O Nosso Tempo

Uma narrativa incompleta (I)

Aproxima-se o fim de mais um ano e começam a surgir, nos Órgãos de Comunicação Social internacionais, as tentativas de análise do que aconteceu de mais relevante, na Igreja e no mundo, em 2015.

Não me vou prestar a esse exercício cronológico, exaustivo, mas, em duas crónicas separadas, a um outro que, sendo mais subjectivo, tem pelo menos o mérito de um testemunho pessoal sobre o nosso tempo, conforme ao espírito desta minha crónica regular n’O CLARIM.

Analisar as grandes tendências do tempo presente e tentar descortinar uma direcção nos acontecimentos do quotidiano, foi sempre objectivo que me guiou, para superar o que chamaria de cegueira desnorteada do dia a dia.

Tratar-se-á pois de um inventário de alguns dos acontecimentos fortes que me marcaram particularmente – a mim – estando certo de que não me sentirei isolado, na maioria esmagadora das situações que privilegiei.

 

Do Charlie Hebdo ao Bataclan

Não surpreenderá ninguém dizer que a realidade do terrorismo pseudo-islâmico domina todo o ano de 2015, com dois marcos sinistros, tendo ambos como palco a capital francesa, o primeiro em Janeiro e o segundo em Novembro.

Desses dias trágicos de Paris fica a sensação de que a Europa e o mundo prosseguem o despertar lento – iniciado a 11 de Setembro de 2001 e recheado de episódios “menores”, do ponto de vista mediático – para a incompatibilidade total entre dois projectos de sociedade. A nossa, plural, tolerante, onde estão garantidas as liberdades fundamentais; e a outra, fanática, brutal, em nome de um Deus que não existe, senão na cabeça de gente doente, o da vingança pura e do martírio absurdo, sem sentido. E, por isso, sem justificação.

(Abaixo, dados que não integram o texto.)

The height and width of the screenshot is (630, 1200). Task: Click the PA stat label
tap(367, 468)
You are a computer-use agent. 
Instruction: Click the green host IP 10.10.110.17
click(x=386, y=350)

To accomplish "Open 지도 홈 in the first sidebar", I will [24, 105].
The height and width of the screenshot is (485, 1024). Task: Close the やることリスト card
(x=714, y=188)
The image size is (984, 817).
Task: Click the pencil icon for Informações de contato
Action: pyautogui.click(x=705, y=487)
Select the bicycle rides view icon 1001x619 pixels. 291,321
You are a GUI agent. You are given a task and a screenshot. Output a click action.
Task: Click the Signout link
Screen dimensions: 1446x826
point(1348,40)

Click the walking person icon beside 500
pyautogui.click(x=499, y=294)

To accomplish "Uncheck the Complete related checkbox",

A lista de horrores é imensa já, com episódios cada vez mais cruéis, mas atingiu um dos seus pontos fortes com a morte do piloto jordano, acorrentado no interior de uma gaiola, queimado vivo e filmado na sua agonia atroz!!!

O ISIS, acrescentou aqui de facto um outro grau de horror, o que suscitou repúdio em todo o mundo, e mormente dos milhões de muçulmanos, gente pacífica e moderada que denuncia, com cada vez maior destemor, os métodos bárbaros da organização terrorista.

Na Líbia o ISIS decapitou um grupo de cristãos egípcios (coptas) confirmando mais uma vez o sectarismo religioso, particularmente anti-cristão, que caracteriza o grupo. Comunidades de crentes não muçulmanos são entretanto maltratadas, perseguidas, sujeitas a conversão forçada ou á morte.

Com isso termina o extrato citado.